No por ello lo simbólico es puro imaginario, sino que este último aparece “inextricablemente
tejido” al elemento que representa a lo “real-racional” sin el que es imposible pensar o actuar el
símbolo. Para la existencia de la institución es necesario, entonces, un entrecruzamiento entre
lo imaginario (fuente de significaciones), lo simbólico (que le permite a sociedad reunirse) y lo
funcional (que le permite a la sociedad sobrevivir). Es por ello que “la institución” es “una red
simbólica, socialmente sancionada, en la que se combinan, en proporción y relación variables,
un componente funcional y un componente imaginario” (Castoriadis, 1989: 227-228).
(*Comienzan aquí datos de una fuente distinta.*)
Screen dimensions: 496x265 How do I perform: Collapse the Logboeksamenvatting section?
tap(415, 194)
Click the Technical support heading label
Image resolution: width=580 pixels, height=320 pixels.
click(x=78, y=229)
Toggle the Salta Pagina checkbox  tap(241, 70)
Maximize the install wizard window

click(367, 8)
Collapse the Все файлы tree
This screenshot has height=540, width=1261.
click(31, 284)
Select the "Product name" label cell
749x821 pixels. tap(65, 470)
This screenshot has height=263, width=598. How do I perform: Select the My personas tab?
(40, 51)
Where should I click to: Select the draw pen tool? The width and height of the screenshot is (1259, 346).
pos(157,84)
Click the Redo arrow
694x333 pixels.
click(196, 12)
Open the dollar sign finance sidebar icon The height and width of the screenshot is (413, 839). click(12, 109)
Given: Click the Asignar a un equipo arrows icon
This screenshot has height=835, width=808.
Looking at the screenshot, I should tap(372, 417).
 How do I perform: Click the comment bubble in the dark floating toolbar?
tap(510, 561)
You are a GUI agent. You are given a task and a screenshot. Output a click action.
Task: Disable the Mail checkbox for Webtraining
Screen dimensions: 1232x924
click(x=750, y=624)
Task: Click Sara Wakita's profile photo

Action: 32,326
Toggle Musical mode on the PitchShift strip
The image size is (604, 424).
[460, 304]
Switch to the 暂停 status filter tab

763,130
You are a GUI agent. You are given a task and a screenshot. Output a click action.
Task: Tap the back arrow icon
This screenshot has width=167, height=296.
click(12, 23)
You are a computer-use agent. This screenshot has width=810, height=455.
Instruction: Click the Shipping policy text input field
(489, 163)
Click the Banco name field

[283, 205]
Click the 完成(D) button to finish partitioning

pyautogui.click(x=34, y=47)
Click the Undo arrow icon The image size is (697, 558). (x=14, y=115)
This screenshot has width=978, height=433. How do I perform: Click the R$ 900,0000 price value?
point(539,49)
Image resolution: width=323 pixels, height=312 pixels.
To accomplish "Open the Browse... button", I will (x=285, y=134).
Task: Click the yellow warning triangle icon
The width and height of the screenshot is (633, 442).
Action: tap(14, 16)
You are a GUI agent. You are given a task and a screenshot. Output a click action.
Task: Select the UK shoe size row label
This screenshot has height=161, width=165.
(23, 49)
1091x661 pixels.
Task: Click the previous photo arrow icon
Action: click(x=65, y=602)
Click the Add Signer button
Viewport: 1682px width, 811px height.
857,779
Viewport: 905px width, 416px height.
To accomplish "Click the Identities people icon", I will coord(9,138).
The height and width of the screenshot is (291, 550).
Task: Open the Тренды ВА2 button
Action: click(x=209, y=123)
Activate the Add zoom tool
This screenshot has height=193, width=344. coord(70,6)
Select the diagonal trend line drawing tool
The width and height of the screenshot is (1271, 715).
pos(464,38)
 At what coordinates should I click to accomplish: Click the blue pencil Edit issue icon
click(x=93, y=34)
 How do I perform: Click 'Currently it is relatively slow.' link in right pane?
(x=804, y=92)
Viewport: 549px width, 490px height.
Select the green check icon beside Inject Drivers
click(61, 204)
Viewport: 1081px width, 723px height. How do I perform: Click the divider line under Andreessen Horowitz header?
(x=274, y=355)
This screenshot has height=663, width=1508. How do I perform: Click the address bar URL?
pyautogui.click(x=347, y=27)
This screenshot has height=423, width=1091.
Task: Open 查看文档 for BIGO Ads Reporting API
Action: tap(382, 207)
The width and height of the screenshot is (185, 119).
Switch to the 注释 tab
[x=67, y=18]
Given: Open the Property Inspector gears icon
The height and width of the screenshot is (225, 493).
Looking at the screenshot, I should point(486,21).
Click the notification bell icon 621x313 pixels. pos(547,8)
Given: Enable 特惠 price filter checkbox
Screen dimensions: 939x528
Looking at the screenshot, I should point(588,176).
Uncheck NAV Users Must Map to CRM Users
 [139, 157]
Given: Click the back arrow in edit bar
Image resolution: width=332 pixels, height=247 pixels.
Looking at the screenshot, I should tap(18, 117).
El modelo dinámico de institución propuesto por Castoriadis toma en cuenta no sólo lo
instituido sino que también pone en relieve la existencia de la instancia instituyente, en la cual
se crean significaciones imaginarias sociales e instituciones. De acuerdo al filósofo, lo
instituido no se opone a lo instituyente como “un producto muerto a una actividad que le ha
dado existencia; sino que representa la fijeza/estabilidad relativa y transitoria de las
formas/figuras instituidas” (Castoriadis, 1993: 330). En la erosión permanente de lo instituido
por lo instituyente se forja la autoalteración de la sociedad, que no es explícita, sino que está
oculta para la propia sociedad por la alienación instituida; alienación que consiste en un modo
de relación con las instituciones en las que estas aparecen autonomizadas de la propia sociedad.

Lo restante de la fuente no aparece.